Step-by-step-explanation:
We have given that,
For an arithmetic progression,
t₅ = 48
t₁₆ = 169
We have to find the sum of first 21 terms of the AP.
Now, we know that,
tₙ = a + ( n - 1 ) * d - - - [ Formula ]
⇒ t₅ = a + ( 5 - 1 ) * d
⇒ 48 = a + 4d
⇒ a + 4d = 48
⇒ a = 48 - 4d
⇒ a = - 4d + 48 - - - ( 1 )
Also,
t₁₆ = a + ( 16 - 1 ) * d
⇒ 169 = a + 15d
⇒ a + 15d = 169
⇒ ( - 4d + 48 ) + 15d = 169 - - - [ From ( 1 ) ]
⇒ - 4d + 48 + 15d = 169
⇒ - 4d + 15d + 48 = 169
⇒ 11d + 48 = 169
⇒ 11d = 169 - 48
⇒ 11d = 121
⇒ d = 121 ÷ 11
⇒ d = 11
By substituting d = 11 in equation ( 1 ), we get,
a = - 4d + 48 - - - ( 1 )
⇒ a = - 4 * 11 + 48
⇒ a = - 44 + 48
⇒ a = 4
Now, we know that,
Sₙ = ( n / 2 ) [ 2a + ( n - 1 ) * d ] - - - [ Formula ]
⇒ S₂₁ = ( 21 / 2 ) [ 2 * 4 + ( 21 - 1 ) * 11 ]

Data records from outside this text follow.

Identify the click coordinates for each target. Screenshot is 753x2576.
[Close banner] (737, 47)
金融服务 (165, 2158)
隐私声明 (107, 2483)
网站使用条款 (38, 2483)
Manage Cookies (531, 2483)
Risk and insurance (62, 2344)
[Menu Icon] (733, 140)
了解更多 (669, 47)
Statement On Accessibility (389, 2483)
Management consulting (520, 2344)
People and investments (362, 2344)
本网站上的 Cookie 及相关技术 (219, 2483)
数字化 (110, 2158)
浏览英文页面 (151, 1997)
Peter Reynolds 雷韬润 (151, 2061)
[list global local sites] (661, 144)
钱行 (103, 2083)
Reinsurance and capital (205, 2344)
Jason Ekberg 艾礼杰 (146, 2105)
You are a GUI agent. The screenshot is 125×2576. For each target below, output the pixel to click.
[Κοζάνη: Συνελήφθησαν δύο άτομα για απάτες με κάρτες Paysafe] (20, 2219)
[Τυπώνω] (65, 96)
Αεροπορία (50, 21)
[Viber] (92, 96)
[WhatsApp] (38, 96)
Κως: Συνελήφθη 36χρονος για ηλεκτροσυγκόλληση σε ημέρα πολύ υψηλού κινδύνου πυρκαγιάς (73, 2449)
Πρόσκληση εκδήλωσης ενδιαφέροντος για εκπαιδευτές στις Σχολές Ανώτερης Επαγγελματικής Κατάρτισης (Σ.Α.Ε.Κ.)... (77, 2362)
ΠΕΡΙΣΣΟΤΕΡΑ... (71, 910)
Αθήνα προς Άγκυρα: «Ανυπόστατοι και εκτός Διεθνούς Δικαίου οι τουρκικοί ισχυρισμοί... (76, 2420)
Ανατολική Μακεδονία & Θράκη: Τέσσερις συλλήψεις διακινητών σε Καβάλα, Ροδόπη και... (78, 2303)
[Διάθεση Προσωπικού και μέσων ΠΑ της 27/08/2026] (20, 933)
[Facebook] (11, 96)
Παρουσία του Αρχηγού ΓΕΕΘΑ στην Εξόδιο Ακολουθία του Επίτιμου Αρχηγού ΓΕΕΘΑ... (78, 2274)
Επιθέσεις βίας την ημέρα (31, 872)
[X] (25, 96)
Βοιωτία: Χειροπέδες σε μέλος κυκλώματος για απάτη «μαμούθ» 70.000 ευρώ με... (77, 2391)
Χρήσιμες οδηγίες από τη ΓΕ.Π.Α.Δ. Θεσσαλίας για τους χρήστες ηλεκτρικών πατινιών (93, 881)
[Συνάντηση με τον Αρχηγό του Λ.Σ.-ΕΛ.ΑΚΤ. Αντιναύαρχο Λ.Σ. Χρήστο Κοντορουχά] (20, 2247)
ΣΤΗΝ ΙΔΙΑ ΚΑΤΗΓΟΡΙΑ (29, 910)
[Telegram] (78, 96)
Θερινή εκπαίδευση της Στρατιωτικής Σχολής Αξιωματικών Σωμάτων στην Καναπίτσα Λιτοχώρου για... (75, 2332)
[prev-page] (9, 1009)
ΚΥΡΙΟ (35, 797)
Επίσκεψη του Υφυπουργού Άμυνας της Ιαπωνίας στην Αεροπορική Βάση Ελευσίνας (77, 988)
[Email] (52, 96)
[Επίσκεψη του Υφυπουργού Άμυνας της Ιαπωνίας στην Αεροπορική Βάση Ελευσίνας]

⇒ S₂₁ = ( 21 / 2 ) ( 8 + 20 * 11 )
⇒ S₂₁ = ( 21 / 2 ) ( 8 + 220 )
⇒ S₂₁ = ( 21 / 2 ) * 228
⇒ S₂₁ = 21 * 228 ÷ 2
⇒ S₂₁ = 21 * 114
⇒ S₂₁ = 2394
∴ The sum of the first 21 terms of the AP is 2394.